What to produce.
Lines to return, exactly: from the line with "You are a computer-use" to the line with "Instruction: Switch to the 局部变量 tab" in the entries below, both included.

Data to process.

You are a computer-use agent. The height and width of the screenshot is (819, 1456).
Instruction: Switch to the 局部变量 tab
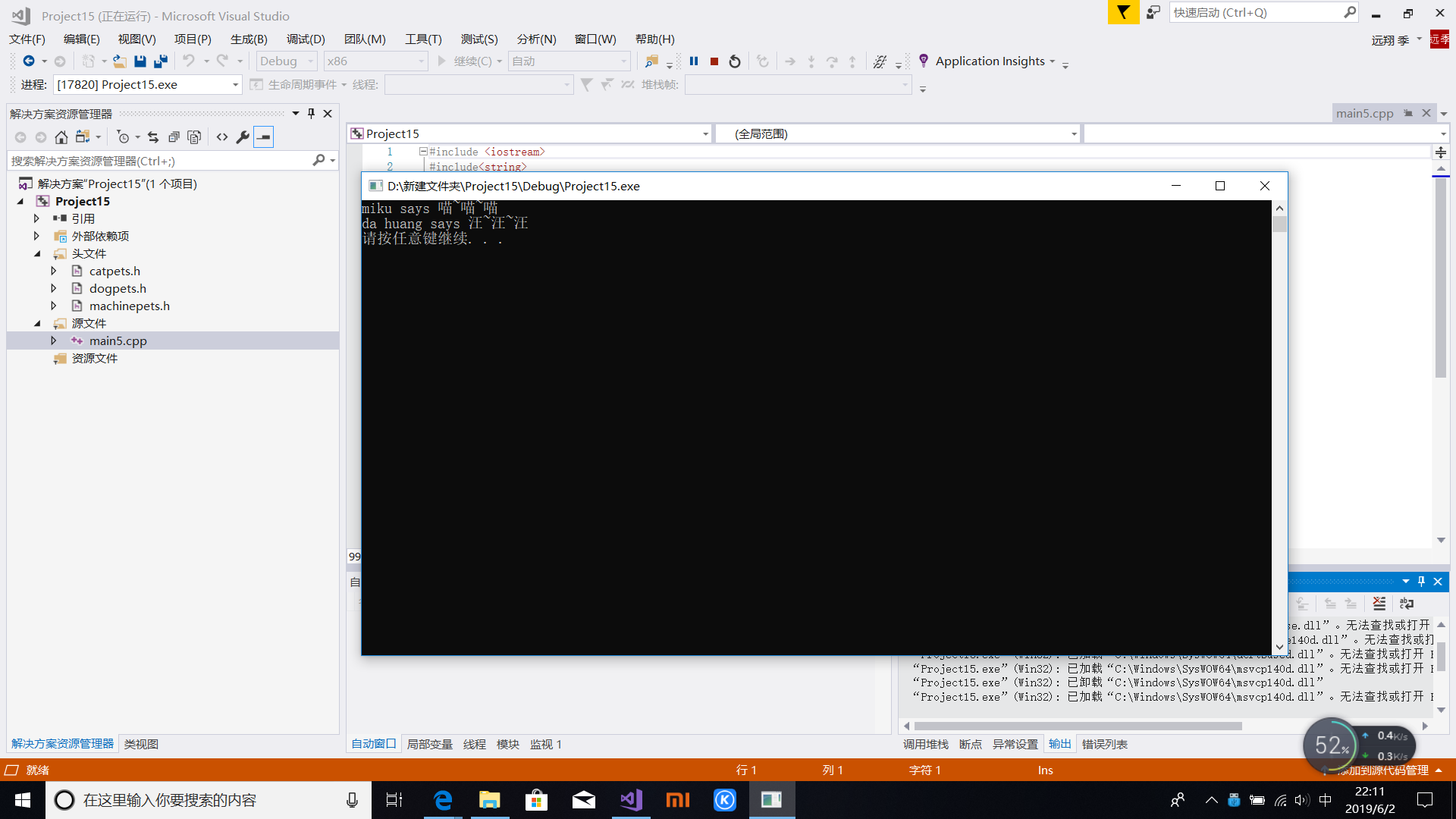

---

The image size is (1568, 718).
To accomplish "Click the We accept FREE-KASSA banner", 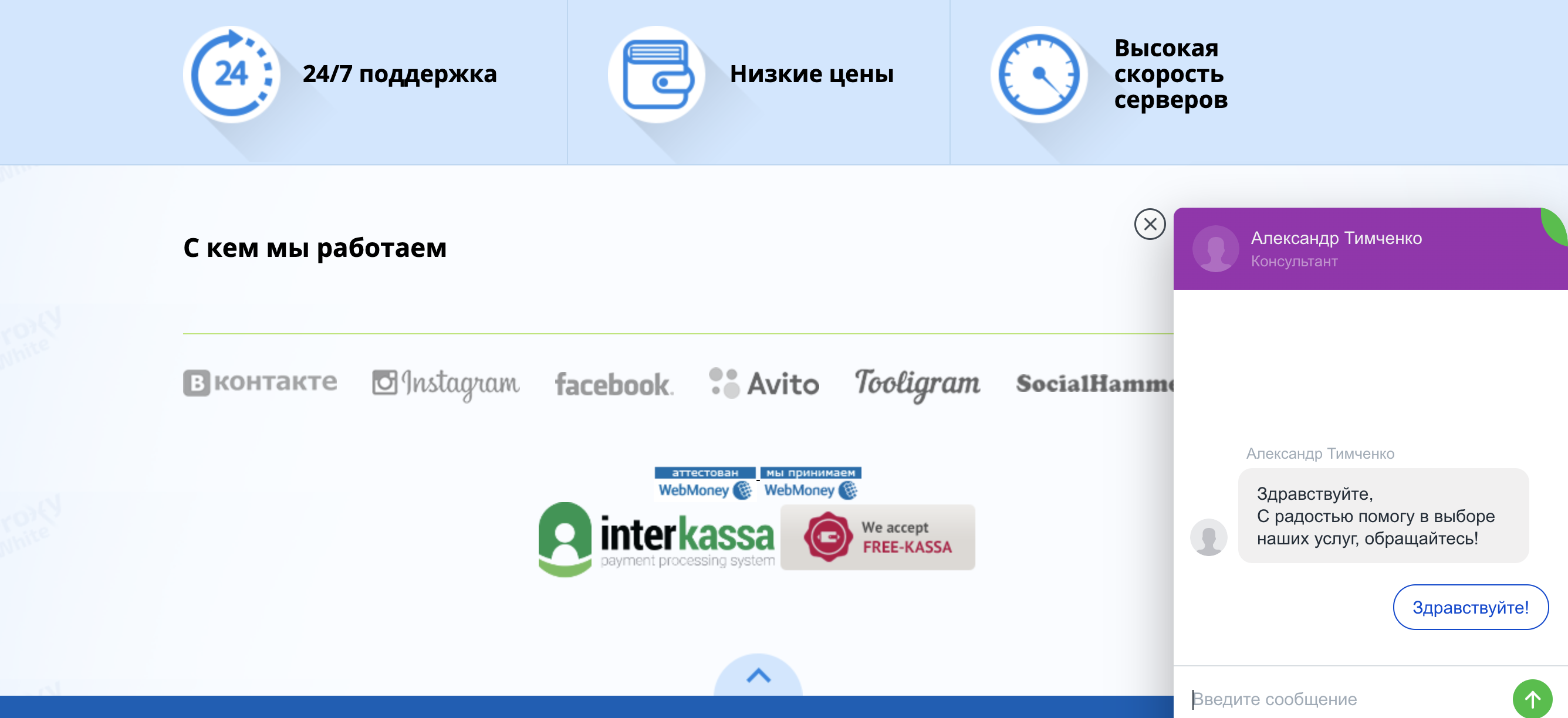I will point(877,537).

---

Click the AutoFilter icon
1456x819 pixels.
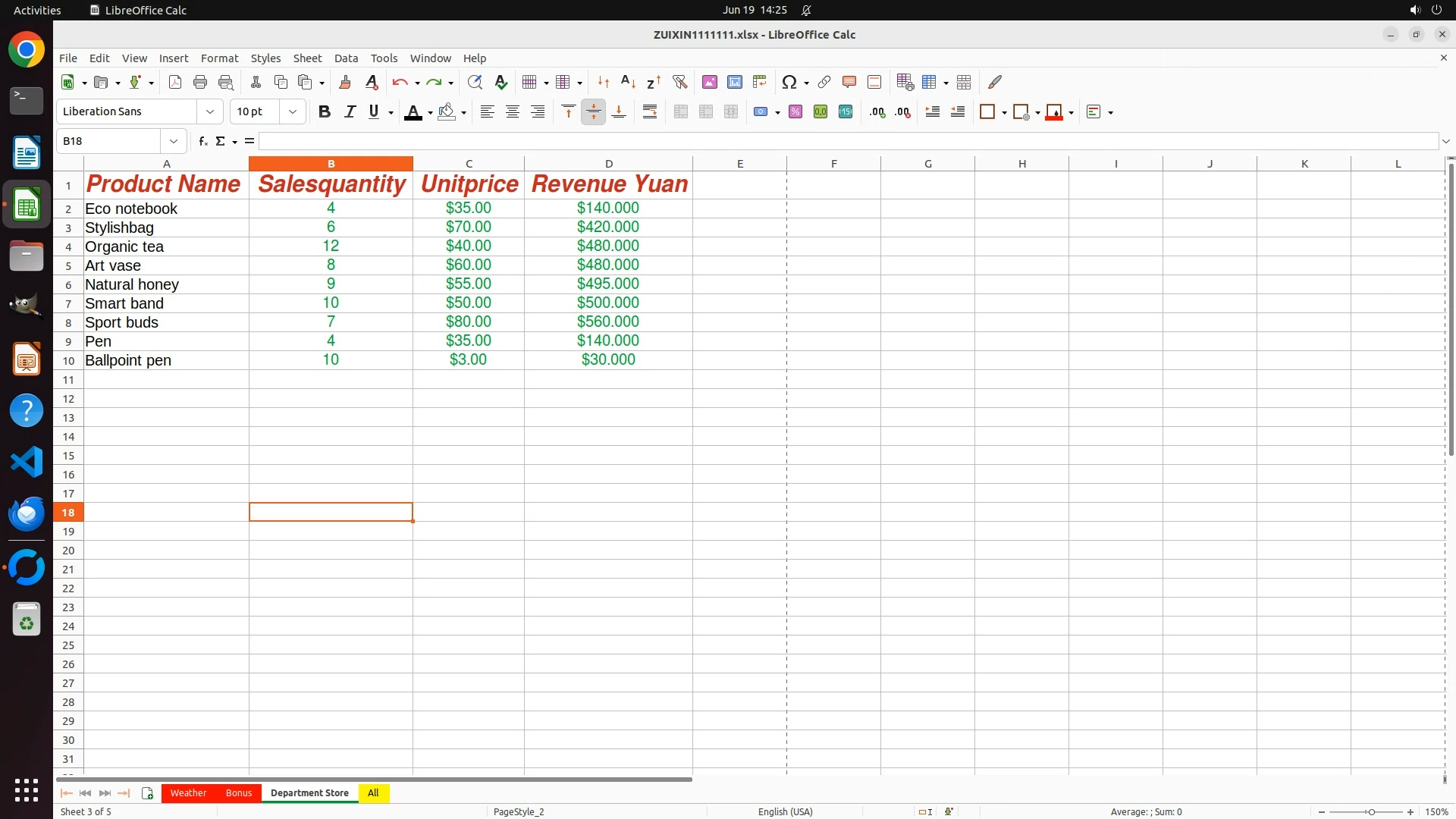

Task answer.
You are a computer-use agent. The height and width of the screenshot is (819, 1456).
Instruction: Switch to the 局部变量 tab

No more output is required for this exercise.